An impact assessment of this ban on charging tenants fees has estimated it will cost letting agents between £77 and £274 million in the first year and lead to job losses in the industry. Click here to see the full impact assessment.

Along with Section 24 mortgage interest relief restrictions the government find it politically advantages to tell the electorate that this will cost landlords more without ever admitting it will increase rental costs for tenants.

David Smith, RLA policy director commented: “Rather than pressing ahead with plans for more legislation in the sector that will take time to be considered by Parliament and enacted, ministers could achieve a greater and earlier impact by using the powers they already have to improve the transparency of fees charged by agents.

“With warnings that the policy could lead to rent rises, there is a very real danger that whilst the cutting the upfront cost of renting, tenants will find themselves paying them through higher rents on a permanent basis.

“Instead of using scarce Parliamentary time to make changes to letting fees much of which could be done by regulation and better enforcement, the Government could do more to reform the deposit system to deal with the need for most tenants to fund two deposits, one for the property they are leaving and one for the property they are going too. This cost is much higher and a much more substantial barrier to tenant mobility than agency fees.”

David Cox, chief executive of ARLA Propertymark, said: “We do not believe the Bill will achieve its aims, as our own research last year demonstrated that tenants will end up worse off and banning fees will not result in a more affordable private rented sector.

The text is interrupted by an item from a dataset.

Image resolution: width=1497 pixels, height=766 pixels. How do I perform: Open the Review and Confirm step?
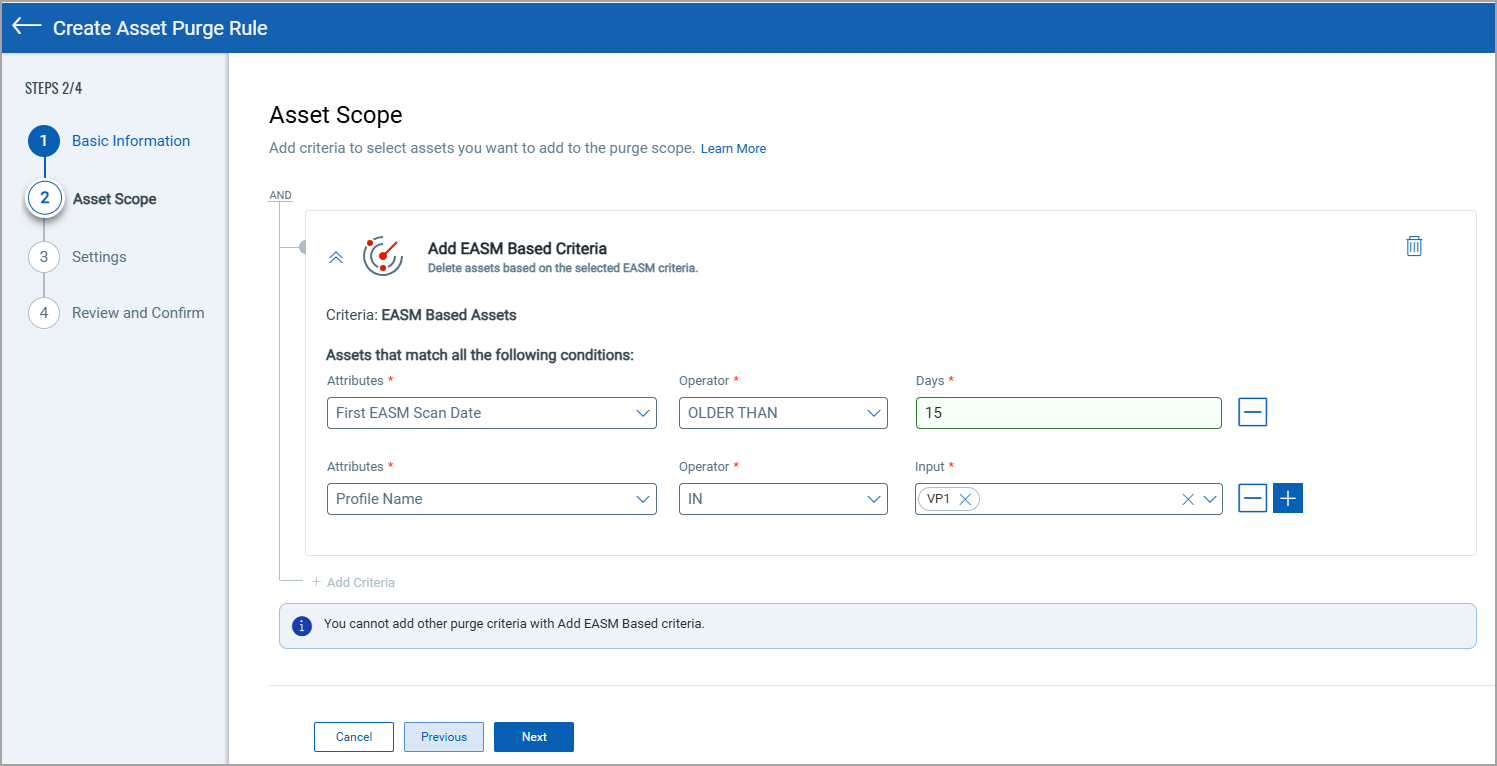coord(137,312)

“ARLA Propertymark has worked hard over the last 18 months to explain the unintended consequences of the ban to government, and we’re pleased they have listened and allowed Change of Sharer, Surrender of Tenancy, holding deposits, exempted the Green Deal Charge, and capped security deposits at six weeks, rather than the MHCLG Select committee’s proposed five week cap. Now that we have greater clarity on what the ban will entail, agents must start preparing for when it comes into force.”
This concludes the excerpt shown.